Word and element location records
+---+

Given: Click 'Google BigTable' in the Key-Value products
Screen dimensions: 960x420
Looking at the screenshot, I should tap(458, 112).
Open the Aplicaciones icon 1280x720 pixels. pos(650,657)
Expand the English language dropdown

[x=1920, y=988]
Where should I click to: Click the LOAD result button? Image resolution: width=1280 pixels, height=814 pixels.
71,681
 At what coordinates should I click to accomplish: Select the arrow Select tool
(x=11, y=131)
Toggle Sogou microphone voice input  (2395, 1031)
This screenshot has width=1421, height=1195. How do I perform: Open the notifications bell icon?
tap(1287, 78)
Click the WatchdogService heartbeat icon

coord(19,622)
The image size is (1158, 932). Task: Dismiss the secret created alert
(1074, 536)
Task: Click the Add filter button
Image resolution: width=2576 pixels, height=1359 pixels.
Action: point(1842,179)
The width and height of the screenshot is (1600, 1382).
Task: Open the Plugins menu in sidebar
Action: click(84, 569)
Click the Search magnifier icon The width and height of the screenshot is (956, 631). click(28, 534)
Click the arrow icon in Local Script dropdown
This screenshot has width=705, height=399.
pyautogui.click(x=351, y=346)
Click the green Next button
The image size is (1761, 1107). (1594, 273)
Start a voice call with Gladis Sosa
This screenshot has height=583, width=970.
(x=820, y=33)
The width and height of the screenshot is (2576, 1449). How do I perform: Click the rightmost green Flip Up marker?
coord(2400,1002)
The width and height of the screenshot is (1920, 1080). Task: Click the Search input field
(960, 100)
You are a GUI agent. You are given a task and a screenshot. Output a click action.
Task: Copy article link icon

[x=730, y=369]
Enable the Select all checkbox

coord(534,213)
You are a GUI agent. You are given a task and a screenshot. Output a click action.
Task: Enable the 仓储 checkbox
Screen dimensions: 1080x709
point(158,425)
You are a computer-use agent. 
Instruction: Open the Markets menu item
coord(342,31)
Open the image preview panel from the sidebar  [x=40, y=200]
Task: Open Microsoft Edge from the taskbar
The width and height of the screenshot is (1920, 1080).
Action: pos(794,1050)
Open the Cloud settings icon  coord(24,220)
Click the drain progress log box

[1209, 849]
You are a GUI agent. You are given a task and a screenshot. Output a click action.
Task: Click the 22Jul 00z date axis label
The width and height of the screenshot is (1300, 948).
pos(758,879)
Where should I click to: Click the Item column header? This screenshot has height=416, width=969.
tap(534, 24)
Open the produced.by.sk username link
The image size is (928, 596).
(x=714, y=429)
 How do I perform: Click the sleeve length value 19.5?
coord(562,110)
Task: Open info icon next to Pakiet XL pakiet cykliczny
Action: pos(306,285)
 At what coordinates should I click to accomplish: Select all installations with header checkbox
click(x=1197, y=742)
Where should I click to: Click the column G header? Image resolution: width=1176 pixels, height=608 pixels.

+---+

## WHAT YOU HAVE TO DO
Reproduce each of the lines above verbatim, from first to last.

## EXERCISE RESULT
Given: Click 'Google BigTable' in the Key-Value products
Screen dimensions: 960x420
Looking at the screenshot, I should tap(458, 112).
Open the Aplicaciones icon 1280x720 pixels. pos(650,657)
Expand the English language dropdown

[x=1920, y=988]
Where should I click to: Click the LOAD result button? Image resolution: width=1280 pixels, height=814 pixels.
71,681
 At what coordinates should I click to accomplish: Select the arrow Select tool
(x=11, y=131)
Toggle Sogou microphone voice input  (2395, 1031)
This screenshot has width=1421, height=1195. How do I perform: Open the notifications bell icon?
tap(1287, 78)
Click the WatchdogService heartbeat icon

coord(19,622)
The image size is (1158, 932). Task: Dismiss the secret created alert
(1074, 536)
Task: Click the Add filter button
Image resolution: width=2576 pixels, height=1359 pixels.
Action: point(1842,179)
The width and height of the screenshot is (1600, 1382).
Task: Open the Plugins menu in sidebar
Action: click(84, 569)
Click the Search magnifier icon The width and height of the screenshot is (956, 631). click(28, 534)
Click the arrow icon in Local Script dropdown
This screenshot has width=705, height=399.
pyautogui.click(x=351, y=346)
Click the green Next button
The image size is (1761, 1107). (1594, 273)
Start a voice call with Gladis Sosa
This screenshot has height=583, width=970.
(x=820, y=33)
The width and height of the screenshot is (2576, 1449). How do I perform: Click the rightmost green Flip Up marker?
coord(2400,1002)
The width and height of the screenshot is (1920, 1080). Task: Click the Search input field
(960, 100)
You are a GUI agent. You are given a task and a screenshot. Output a click action.
Task: Copy article link icon

[x=730, y=369]
Enable the Select all checkbox

coord(534,213)
You are a GUI agent. You are given a task and a screenshot. Output a click action.
Task: Enable the 仓储 checkbox
Screen dimensions: 1080x709
point(158,425)
You are a computer-use agent. 
Instruction: Open the Markets menu item
coord(342,31)
Open the image preview panel from the sidebar  [x=40, y=200]
Task: Open Microsoft Edge from the taskbar
The width and height of the screenshot is (1920, 1080).
Action: pos(794,1050)
Open the Cloud settings icon  coord(24,220)
Click the drain progress log box

[1209, 849]
You are a GUI agent. You are given a task and a screenshot. Output a click action.
Task: Click the 22Jul 00z date axis label
The width and height of the screenshot is (1300, 948).
pos(758,879)
Where should I click to: Click the Item column header? This screenshot has height=416, width=969.
tap(534, 24)
Open the produced.by.sk username link
The image size is (928, 596).
(x=714, y=429)
 How do I perform: Click the sleeve length value 19.5?
coord(562,110)
Task: Open info icon next to Pakiet XL pakiet cykliczny
Action: pos(306,285)
 At what coordinates should I click to accomplish: Select all installations with header checkbox
click(x=1197, y=742)
Where should I click to: Click the column G header? Image resolution: width=1176 pixels, height=608 pixels.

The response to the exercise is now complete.